Work to complete = For every line in the material, set down an identical one.

The data =
....

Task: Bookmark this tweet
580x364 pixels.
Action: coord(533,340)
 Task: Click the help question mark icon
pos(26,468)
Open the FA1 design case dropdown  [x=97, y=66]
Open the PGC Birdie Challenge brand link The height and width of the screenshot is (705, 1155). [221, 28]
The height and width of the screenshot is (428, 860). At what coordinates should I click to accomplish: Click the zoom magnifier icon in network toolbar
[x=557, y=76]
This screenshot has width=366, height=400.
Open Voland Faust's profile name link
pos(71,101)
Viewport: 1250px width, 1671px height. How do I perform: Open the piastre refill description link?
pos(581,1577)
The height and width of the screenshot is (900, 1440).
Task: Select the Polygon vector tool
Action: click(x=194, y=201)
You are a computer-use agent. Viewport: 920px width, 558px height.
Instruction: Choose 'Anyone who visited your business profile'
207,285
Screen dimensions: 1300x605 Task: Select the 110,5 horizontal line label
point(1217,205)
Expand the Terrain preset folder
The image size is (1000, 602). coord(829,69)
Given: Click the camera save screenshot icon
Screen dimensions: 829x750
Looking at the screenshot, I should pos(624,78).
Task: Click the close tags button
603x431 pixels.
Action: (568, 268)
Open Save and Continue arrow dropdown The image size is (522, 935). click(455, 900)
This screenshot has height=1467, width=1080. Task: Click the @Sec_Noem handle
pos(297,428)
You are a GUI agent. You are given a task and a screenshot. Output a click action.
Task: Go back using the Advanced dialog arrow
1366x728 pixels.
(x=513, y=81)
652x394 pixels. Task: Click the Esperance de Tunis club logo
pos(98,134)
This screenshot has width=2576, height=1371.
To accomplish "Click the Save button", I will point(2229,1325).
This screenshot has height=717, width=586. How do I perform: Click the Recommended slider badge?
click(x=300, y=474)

....

Written answer =
Task: Bookmark this tweet
580x364 pixels.
Action: coord(533,340)
 Task: Click the help question mark icon
pos(26,468)
Open the FA1 design case dropdown  [x=97, y=66]
Open the PGC Birdie Challenge brand link The height and width of the screenshot is (705, 1155). [221, 28]
The height and width of the screenshot is (428, 860). At what coordinates should I click to accomplish: Click the zoom magnifier icon in network toolbar
[x=557, y=76]
This screenshot has width=366, height=400.
Open Voland Faust's profile name link
pos(71,101)
Viewport: 1250px width, 1671px height. How do I perform: Open the piastre refill description link?
pos(581,1577)
The height and width of the screenshot is (900, 1440).
Task: Select the Polygon vector tool
Action: click(x=194, y=201)
You are a computer-use agent. Viewport: 920px width, 558px height.
Instruction: Choose 'Anyone who visited your business profile'
207,285
Screen dimensions: 1300x605 Task: Select the 110,5 horizontal line label
point(1217,205)
Expand the Terrain preset folder
The image size is (1000, 602). coord(829,69)
Given: Click the camera save screenshot icon
Screen dimensions: 829x750
Looking at the screenshot, I should pos(624,78).
Task: Click the close tags button
603x431 pixels.
Action: (568, 268)
Open Save and Continue arrow dropdown The image size is (522, 935). click(455, 900)
This screenshot has height=1467, width=1080. Task: Click the @Sec_Noem handle
pos(297,428)
You are a GUI agent. You are given a task and a screenshot. Output a click action.
Task: Go back using the Advanced dialog arrow
1366x728 pixels.
(x=513, y=81)
652x394 pixels. Task: Click the Esperance de Tunis club logo
pos(98,134)
This screenshot has width=2576, height=1371.
To accomplish "Click the Save button", I will point(2229,1325).
This screenshot has height=717, width=586. How do I perform: Click the Recommended slider badge?
click(x=300, y=474)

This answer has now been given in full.